INSTRUCTIONS FOR THE TASK - Each record below must be returned exactly as shown.
----- DATASET
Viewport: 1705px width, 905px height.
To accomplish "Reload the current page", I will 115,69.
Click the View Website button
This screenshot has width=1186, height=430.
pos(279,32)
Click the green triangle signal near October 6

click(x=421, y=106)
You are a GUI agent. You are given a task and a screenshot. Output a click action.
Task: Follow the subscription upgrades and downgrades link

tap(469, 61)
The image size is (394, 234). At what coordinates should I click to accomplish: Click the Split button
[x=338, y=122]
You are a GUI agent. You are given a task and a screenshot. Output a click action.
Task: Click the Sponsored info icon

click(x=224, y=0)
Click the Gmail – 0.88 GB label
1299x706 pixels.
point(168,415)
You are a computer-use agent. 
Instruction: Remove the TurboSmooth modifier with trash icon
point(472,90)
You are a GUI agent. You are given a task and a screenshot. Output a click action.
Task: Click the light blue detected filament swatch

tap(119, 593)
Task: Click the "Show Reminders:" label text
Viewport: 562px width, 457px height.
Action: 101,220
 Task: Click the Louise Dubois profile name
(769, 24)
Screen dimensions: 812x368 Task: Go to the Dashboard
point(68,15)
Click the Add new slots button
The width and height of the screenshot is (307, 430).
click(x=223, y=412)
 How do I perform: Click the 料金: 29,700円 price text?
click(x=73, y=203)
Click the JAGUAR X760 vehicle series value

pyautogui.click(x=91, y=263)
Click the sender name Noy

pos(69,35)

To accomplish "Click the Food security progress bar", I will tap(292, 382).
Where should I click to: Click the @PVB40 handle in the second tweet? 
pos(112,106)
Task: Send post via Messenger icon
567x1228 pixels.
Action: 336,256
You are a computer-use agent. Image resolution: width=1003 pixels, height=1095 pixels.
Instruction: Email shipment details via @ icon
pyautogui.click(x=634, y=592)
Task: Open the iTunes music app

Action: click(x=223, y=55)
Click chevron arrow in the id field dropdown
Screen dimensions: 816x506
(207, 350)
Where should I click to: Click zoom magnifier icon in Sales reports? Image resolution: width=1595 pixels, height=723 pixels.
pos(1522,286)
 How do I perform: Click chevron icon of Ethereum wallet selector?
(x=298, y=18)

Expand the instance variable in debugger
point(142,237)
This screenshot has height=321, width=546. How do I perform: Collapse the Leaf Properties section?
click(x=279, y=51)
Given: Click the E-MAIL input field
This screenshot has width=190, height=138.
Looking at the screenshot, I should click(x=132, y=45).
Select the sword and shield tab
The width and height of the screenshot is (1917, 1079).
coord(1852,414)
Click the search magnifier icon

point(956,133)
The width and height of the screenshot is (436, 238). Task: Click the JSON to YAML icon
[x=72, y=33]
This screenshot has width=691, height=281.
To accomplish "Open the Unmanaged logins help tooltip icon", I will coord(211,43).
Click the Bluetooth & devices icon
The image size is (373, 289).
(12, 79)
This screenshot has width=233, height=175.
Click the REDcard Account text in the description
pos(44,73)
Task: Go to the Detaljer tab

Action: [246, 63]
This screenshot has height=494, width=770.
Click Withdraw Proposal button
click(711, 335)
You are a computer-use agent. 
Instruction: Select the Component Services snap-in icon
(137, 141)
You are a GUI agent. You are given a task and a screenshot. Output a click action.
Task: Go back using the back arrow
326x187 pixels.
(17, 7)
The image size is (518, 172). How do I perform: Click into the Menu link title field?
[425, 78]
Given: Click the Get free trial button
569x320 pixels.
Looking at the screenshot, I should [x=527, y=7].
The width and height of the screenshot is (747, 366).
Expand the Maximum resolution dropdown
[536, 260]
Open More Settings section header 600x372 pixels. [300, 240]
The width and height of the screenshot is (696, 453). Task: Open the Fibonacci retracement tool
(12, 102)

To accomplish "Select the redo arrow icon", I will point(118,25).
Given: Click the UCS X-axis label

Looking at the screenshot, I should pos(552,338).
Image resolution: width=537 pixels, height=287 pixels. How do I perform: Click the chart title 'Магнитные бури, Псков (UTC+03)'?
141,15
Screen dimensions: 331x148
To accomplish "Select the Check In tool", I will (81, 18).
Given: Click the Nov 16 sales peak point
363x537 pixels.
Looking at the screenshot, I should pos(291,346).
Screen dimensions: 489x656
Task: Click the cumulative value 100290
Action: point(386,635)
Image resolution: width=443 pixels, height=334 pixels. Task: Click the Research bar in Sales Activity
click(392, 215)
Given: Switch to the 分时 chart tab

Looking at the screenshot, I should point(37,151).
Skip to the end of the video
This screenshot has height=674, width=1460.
----------
RESULT OF THIS TASK -
Viewport: 1705px width, 905px height.
To accomplish "Reload the current page", I will 115,69.
Click the View Website button
This screenshot has width=1186, height=430.
pos(279,32)
Click the green triangle signal near October 6

click(x=421, y=106)
You are a GUI agent. You are given a task and a screenshot. Output a click action.
Task: Follow the subscription upgrades and downgrades link

tap(469, 61)
The image size is (394, 234). At what coordinates should I click to accomplish: Click the Split button
[x=338, y=122]
You are a GUI agent. You are given a task and a screenshot. Output a click action.
Task: Click the Sponsored info icon

click(x=224, y=0)
Click the Gmail – 0.88 GB label
1299x706 pixels.
point(168,415)
You are a computer-use agent. 
Instruction: Remove the TurboSmooth modifier with trash icon
point(472,90)
You are a GUI agent. You are given a task and a screenshot. Output a click action.
Task: Click the light blue detected filament swatch

tap(119, 593)
Task: Click the "Show Reminders:" label text
Viewport: 562px width, 457px height.
Action: 101,220
 Task: Click the Louise Dubois profile name
(769, 24)
Screen dimensions: 812x368 Task: Go to the Dashboard
point(68,15)
Click the Add new slots button
The width and height of the screenshot is (307, 430).
click(x=223, y=412)
 How do I perform: Click the 料金: 29,700円 price text?
click(x=73, y=203)
Click the JAGUAR X760 vehicle series value

pyautogui.click(x=91, y=263)
Click the sender name Noy

pos(69,35)

To accomplish "Click the Food security progress bar", I will tap(292, 382).
Where should I click to: Click the @PVB40 handle in the second tweet? 
pos(112,106)
Task: Send post via Messenger icon
567x1228 pixels.
Action: 336,256
You are a computer-use agent. Image resolution: width=1003 pixels, height=1095 pixels.
Instruction: Email shipment details via @ icon
pyautogui.click(x=634, y=592)
Task: Open the iTunes music app

Action: click(x=223, y=55)
Click chevron arrow in the id field dropdown
Screen dimensions: 816x506
(207, 350)
Where should I click to: Click zoom magnifier icon in Sales reports? Image resolution: width=1595 pixels, height=723 pixels.
pos(1522,286)
 How do I perform: Click chevron icon of Ethereum wallet selector?
(x=298, y=18)

Expand the instance variable in debugger
point(142,237)
This screenshot has height=321, width=546. How do I perform: Collapse the Leaf Properties section?
click(x=279, y=51)
Given: Click the E-MAIL input field
This screenshot has width=190, height=138.
Looking at the screenshot, I should click(x=132, y=45).
Select the sword and shield tab
The width and height of the screenshot is (1917, 1079).
coord(1852,414)
Click the search magnifier icon

point(956,133)
The width and height of the screenshot is (436, 238). Task: Click the JSON to YAML icon
[x=72, y=33]
This screenshot has width=691, height=281.
To accomplish "Open the Unmanaged logins help tooltip icon", I will coord(211,43).
Click the Bluetooth & devices icon
The image size is (373, 289).
(12, 79)
This screenshot has width=233, height=175.
Click the REDcard Account text in the description
pos(44,73)
Task: Go to the Detaljer tab

Action: [246, 63]
This screenshot has height=494, width=770.
Click Withdraw Proposal button
click(711, 335)
You are a computer-use agent. 
Instruction: Select the Component Services snap-in icon
(137, 141)
You are a GUI agent. You are given a task and a screenshot. Output a click action.
Task: Go back using the back arrow
326x187 pixels.
(17, 7)
The image size is (518, 172). How do I perform: Click into the Menu link title field?
[425, 78]
Given: Click the Get free trial button
569x320 pixels.
Looking at the screenshot, I should [x=527, y=7].
The width and height of the screenshot is (747, 366).
Expand the Maximum resolution dropdown
[536, 260]
Open More Settings section header 600x372 pixels. [300, 240]
The width and height of the screenshot is (696, 453). Task: Open the Fibonacci retracement tool
(12, 102)

To accomplish "Select the redo arrow icon", I will point(118,25).
Given: Click the UCS X-axis label

Looking at the screenshot, I should pos(552,338).
Image resolution: width=537 pixels, height=287 pixels. How do I perform: Click the chart title 'Магнитные бури, Псков (UTC+03)'?
141,15
Screen dimensions: 331x148
To accomplish "Select the Check In tool", I will (81, 18).
Given: Click the Nov 16 sales peak point
363x537 pixels.
Looking at the screenshot, I should pos(291,346).
Screen dimensions: 489x656
Task: Click the cumulative value 100290
Action: point(386,635)
Image resolution: width=443 pixels, height=334 pixels. Task: Click the Research bar in Sales Activity
click(392, 215)
Given: Switch to the 分时 chart tab

Looking at the screenshot, I should point(37,151).
Skip to the end of the video
This screenshot has height=674, width=1460.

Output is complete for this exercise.